If you're happy and you know it–eat some chips. If you're happy and you know it–have a soda. If you're happy and you know it–and you really want to show it–if you're happy and you know it … stop binge eating!
America is a country of binge eaters. Feeling great? Grab a bag of potato chips. Had a bad day? Drown your sorrows in a 2-liter of high-calorie sugar. Bored, lonely or tired? That calls for candy.
That's the way it is in America; everyone seems to eat when they're feeling emotional. It makes everyone feel better–at least for a while. But it also contributes to excessive weight gain, medical problems and ruined diets.
It doesn't have to be this way, America. Everyone can stop binge eating by doing the following:
Know your triggers
The first step in fixing any problem is understanding what's causing the problem. Identifying the reasons you binge eat–a bad day, a good day, boredom, a great night of television–is the first step toward finding a way to avoid binge eating.
Acknowledge your triggers
Acknowledging that you're having trouble controlling your emotions can actually give you more control over your emotions. Owning your triggers–taking responsibility for them–makes them seem less insurmountable and easier to overcome.

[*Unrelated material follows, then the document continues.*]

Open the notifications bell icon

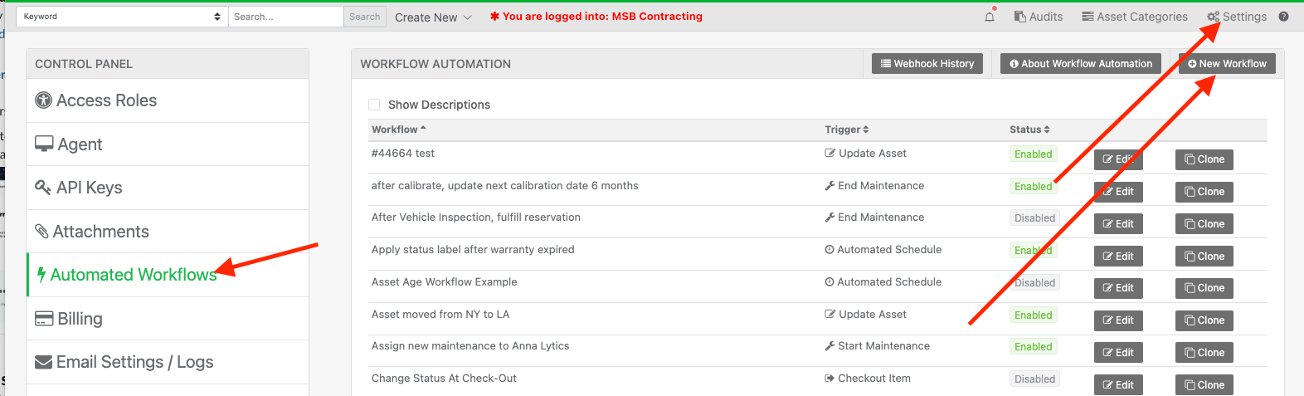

Now that you know what your triggers are and you accept them for what they are, you can start making smart decisions about how you deal with them. For example, if you know that you binge eat during the evening news every day–because that's the only time during the day that's "your time," you can put an intentional plan in place to help you do something other than eat–as long as you think about it.
So you've decided not to eat potato chips when you're watching the news? Great, just don't consider it a diet. Diets are all about depriving yourself of things you want. Instead, consider yourself working to change your lifestyle. Your decision to own your triggers and think about not letting them control you is about more than diet. It's about lifestyle.